[[ MATERIALS PROVIDED open ]]

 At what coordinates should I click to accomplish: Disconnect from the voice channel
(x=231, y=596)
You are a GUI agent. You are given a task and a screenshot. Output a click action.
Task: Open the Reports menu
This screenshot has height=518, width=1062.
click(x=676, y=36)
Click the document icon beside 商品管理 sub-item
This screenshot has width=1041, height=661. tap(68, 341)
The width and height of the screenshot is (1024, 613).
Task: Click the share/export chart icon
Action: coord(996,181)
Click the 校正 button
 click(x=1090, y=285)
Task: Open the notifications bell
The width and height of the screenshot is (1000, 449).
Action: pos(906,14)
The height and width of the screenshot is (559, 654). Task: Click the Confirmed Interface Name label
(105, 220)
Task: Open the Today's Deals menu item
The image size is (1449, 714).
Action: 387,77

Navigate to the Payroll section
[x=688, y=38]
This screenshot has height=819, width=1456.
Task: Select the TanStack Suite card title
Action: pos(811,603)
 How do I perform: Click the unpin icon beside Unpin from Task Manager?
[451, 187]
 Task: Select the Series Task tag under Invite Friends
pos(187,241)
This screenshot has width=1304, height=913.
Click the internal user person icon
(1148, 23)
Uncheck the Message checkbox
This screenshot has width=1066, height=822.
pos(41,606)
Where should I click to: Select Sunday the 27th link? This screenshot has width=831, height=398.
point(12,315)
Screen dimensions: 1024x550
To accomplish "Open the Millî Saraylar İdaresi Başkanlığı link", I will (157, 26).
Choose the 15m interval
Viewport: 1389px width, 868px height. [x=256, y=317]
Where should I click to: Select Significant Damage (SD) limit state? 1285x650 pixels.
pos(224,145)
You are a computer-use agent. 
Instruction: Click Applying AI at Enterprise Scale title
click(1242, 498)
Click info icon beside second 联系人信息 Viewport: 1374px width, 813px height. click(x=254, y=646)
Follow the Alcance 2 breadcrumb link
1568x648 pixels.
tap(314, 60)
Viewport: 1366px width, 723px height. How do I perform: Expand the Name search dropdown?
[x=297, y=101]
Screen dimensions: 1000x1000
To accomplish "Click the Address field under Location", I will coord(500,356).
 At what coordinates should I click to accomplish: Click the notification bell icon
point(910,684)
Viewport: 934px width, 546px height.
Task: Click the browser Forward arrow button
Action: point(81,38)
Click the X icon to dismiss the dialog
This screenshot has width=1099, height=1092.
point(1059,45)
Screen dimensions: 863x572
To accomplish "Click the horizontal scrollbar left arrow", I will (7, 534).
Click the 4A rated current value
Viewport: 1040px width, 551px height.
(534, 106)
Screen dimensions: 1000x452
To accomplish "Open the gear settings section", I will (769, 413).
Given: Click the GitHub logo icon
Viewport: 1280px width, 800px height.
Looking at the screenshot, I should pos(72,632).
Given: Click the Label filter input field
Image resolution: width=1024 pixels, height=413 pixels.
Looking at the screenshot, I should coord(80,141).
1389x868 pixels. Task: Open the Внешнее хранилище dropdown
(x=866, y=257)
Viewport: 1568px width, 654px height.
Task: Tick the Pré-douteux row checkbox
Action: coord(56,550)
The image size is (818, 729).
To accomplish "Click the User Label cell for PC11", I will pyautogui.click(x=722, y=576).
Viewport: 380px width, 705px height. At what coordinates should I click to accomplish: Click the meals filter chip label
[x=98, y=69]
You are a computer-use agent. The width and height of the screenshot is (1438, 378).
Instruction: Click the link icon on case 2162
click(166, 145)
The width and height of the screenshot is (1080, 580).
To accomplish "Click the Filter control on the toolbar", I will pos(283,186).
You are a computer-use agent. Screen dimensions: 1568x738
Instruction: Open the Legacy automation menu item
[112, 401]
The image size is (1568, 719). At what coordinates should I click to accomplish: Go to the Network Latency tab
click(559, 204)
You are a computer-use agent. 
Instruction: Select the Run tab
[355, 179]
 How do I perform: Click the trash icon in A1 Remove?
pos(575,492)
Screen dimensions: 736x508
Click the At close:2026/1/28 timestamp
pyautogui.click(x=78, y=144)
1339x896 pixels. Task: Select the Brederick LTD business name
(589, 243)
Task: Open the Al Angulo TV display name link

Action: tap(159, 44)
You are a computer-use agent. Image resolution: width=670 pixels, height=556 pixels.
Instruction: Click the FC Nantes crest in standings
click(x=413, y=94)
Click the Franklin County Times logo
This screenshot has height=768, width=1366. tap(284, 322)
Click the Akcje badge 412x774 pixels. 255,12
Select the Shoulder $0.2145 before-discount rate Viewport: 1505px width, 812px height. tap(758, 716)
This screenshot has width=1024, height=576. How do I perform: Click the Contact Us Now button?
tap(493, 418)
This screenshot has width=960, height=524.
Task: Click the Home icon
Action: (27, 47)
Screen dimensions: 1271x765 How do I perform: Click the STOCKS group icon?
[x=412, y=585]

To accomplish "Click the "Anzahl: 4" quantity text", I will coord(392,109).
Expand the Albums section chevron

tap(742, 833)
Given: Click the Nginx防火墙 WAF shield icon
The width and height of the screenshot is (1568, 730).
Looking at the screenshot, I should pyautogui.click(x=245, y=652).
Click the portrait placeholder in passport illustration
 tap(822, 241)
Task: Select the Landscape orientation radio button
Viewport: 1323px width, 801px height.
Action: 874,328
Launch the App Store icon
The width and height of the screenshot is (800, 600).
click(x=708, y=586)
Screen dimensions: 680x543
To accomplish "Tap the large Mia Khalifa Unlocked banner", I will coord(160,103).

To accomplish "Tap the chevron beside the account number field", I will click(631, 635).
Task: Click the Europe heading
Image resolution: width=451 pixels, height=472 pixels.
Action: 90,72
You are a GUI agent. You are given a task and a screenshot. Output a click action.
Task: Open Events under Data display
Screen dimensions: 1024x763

[[ MATERIALS PROVIDED closed ]]

» WHAT THE EXERCISE ASKS: Retype, exactly and in full, the lines above from the one containing "Instruction: Click Applying" through the one containing "Screen dimensions: 863x572".

» ANSWER FOR THIS EXERCISE:
Instruction: Click Applying AI at Enterprise Scale title
click(1242, 498)
Click info icon beside second 联系人信息 Viewport: 1374px width, 813px height. click(x=254, y=646)
Follow the Alcance 2 breadcrumb link
1568x648 pixels.
tap(314, 60)
Viewport: 1366px width, 723px height. How do I perform: Expand the Name search dropdown?
[x=297, y=101]
Screen dimensions: 1000x1000
To accomplish "Click the Address field under Location", I will coord(500,356).
 At what coordinates should I click to accomplish: Click the notification bell icon
point(910,684)
Viewport: 934px width, 546px height.
Task: Click the browser Forward arrow button
Action: point(81,38)
Click the X icon to dismiss the dialog
This screenshot has width=1099, height=1092.
point(1059,45)
Screen dimensions: 863x572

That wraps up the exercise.